Don't Talk... Listen!!!

Monday, February 13, 2006

On a lighter note...

So I don't know if this will really be on a lighter note than my previous post, but I feel better, so it should be.

I feel better for multiple reasons. A, I just emailed my teachers a new copy of the outline I handed in today. It was much improved. Probly won't help my grade, but it makes me feel better. B, I'm listenin' to some good ole Howie Day, which I haven't done for a while. C, my mom gave me a rose for Valentine's day... I was in a really bad mood when I got home, and there was a rose in my room and it made it all okay. Funny, since I'd gotten so low this morning that I was looking for something to cheer me up, which I did kind of find.
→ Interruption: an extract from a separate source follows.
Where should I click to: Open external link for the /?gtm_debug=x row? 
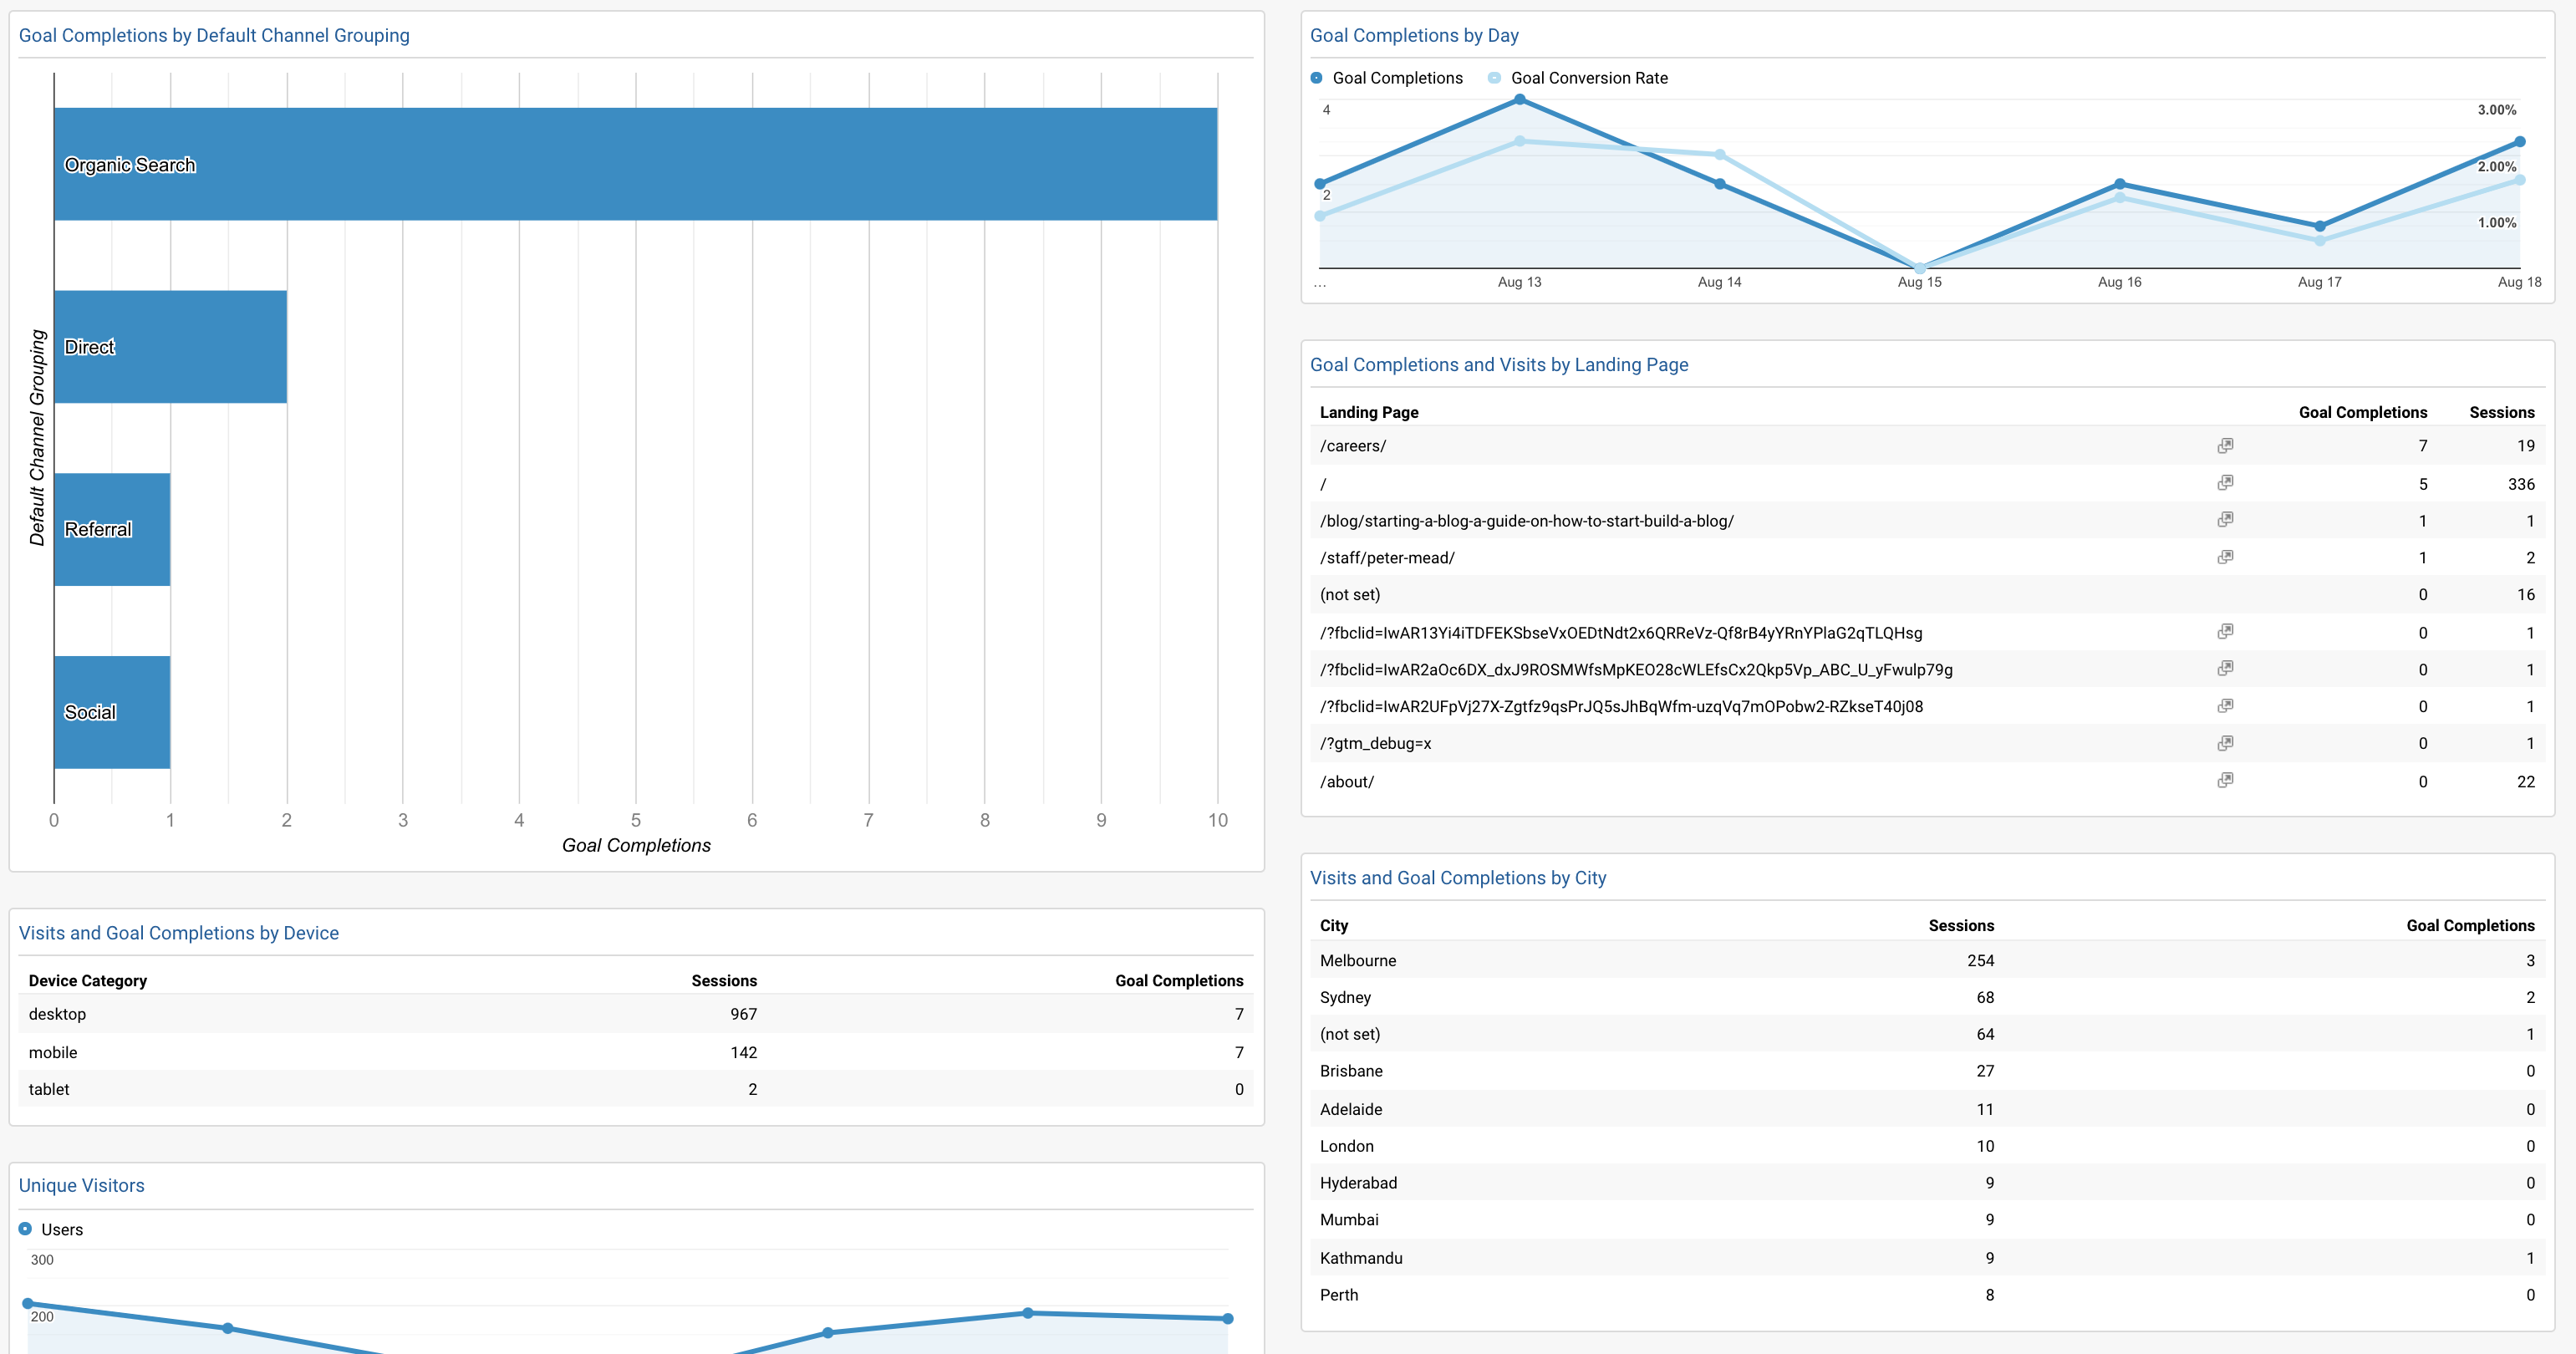[2226, 743]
I have to apologize to all of the people I was short with last night, and all the million times before. It's a good thing you all are forgiving. I'm afraid if I were you I would have walked away a long time ago.
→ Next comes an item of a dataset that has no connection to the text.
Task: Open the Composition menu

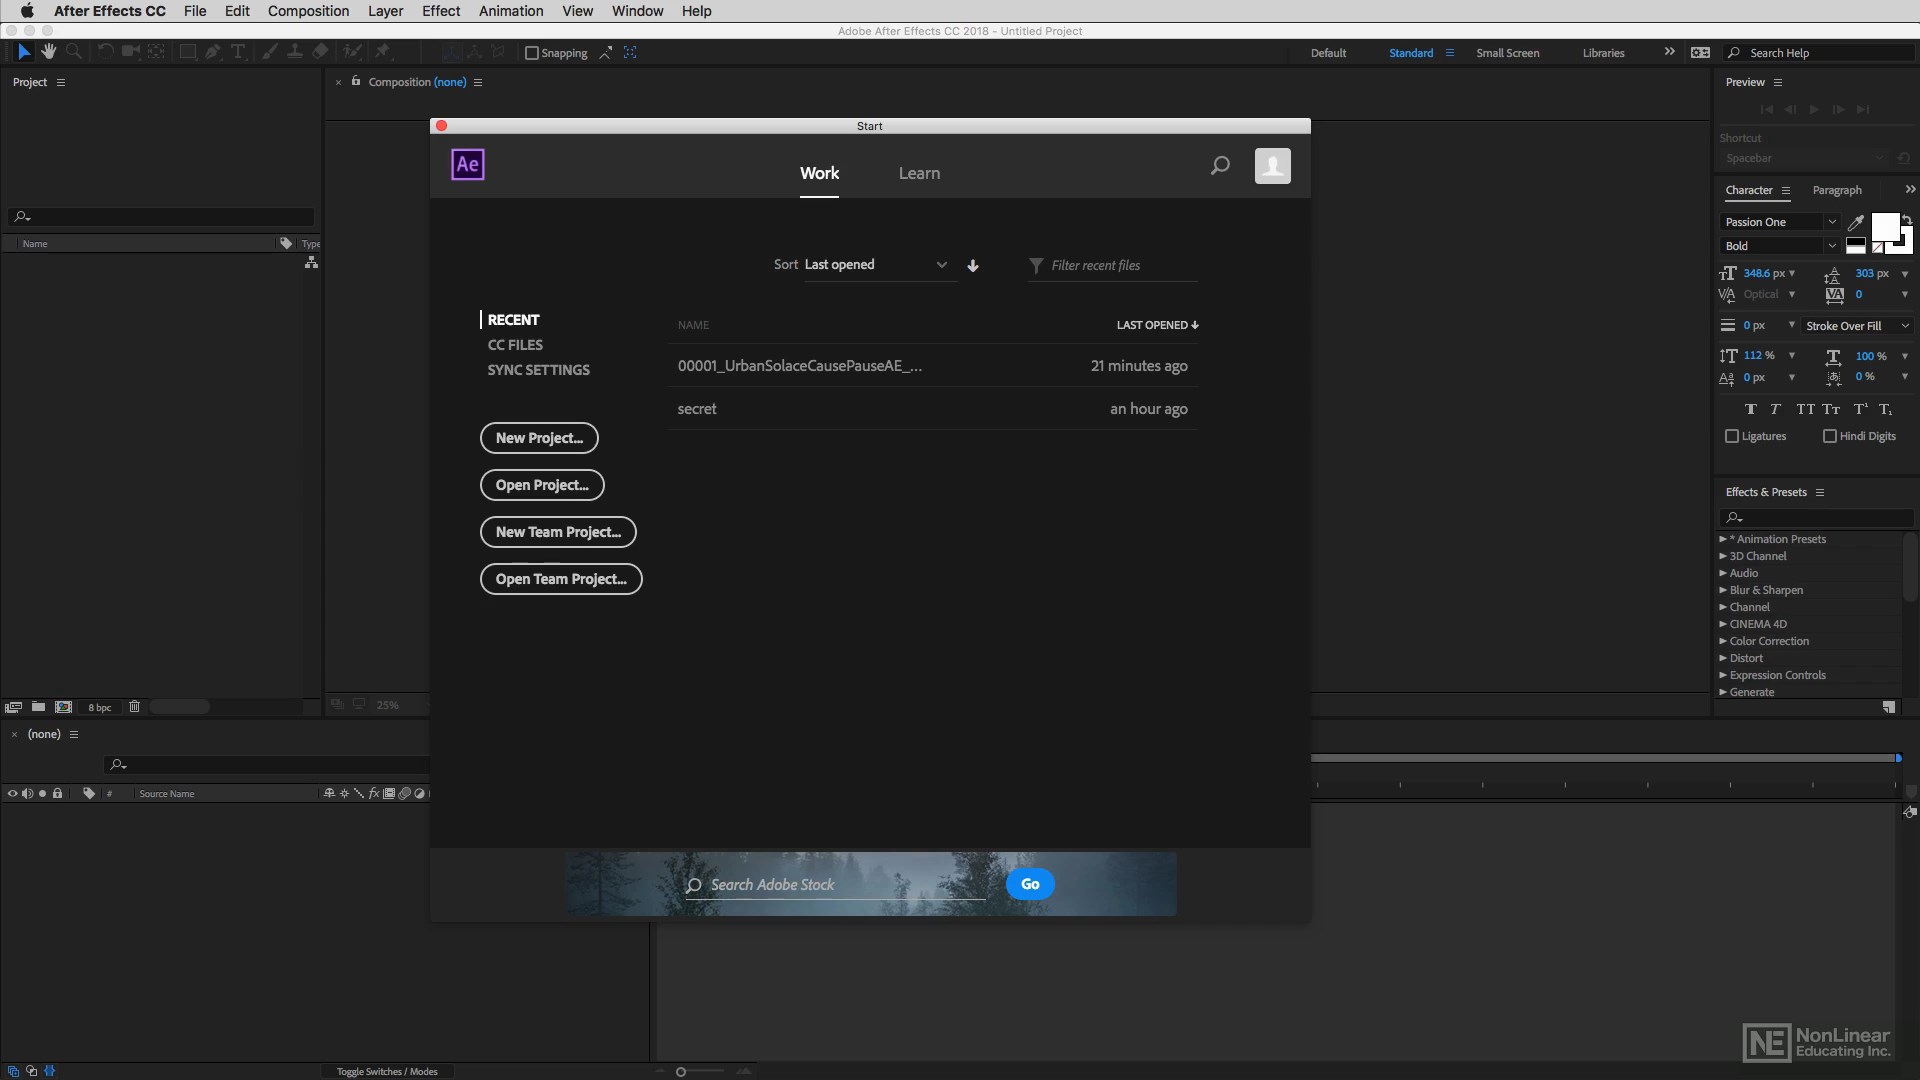Action: 308,11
I feel guilty. Not angry, not frustrated even, if you can imagine that, but guilty... ashamed, whatever it is you want to call it. It's a peaceful feeling compared to the past few days:) I guess I just know that I take advantage of so much and I never give it back. I never make up for it. For example, I feel like you guys are always there for me and I'm never there for you. I guess that's all part of the reason I just can't bring myself to quite accept the whole grace idea. I want to, but everything in me screams not to accept what I don't deserve. Even if I did everything I could from the day I accepted it, I still couldn't pay it all back. So what's in my way? Pride? Fear? Laziness? All of the above I'm afraid. I'm too proud to admit I need it, that I can't save myself, too afraid that if I do accept it that I'll have be uncomfortable, too lazy to do what it takes.

So, I don't know. Sorry, I really need to avoid this whole thinking, writing, questioning thing. I think ignorance is bliss. If I discover that I actually think something, I have to take responsibility for it. That's crappy:)

So much for the lighter note.

I need to not be alone right now. I was just feeling completely claustrophobic, but now I realize that it's just cuz there's no one else in the room. Funny how yesterday the only thing I wanted was to be alone, and this morning even, and now I can't stand to be with myself. Oh well, another one of these moods that will soon pass.

Well, I think I will go downstairs and not be alone anymore. See ya'll later, and Happy Valentine's Day to those of you who have reason to celebrate it, and Happy Singles' Awareness Day to those of you who celebrate your singularity (and I don't mean that sarcastically for once).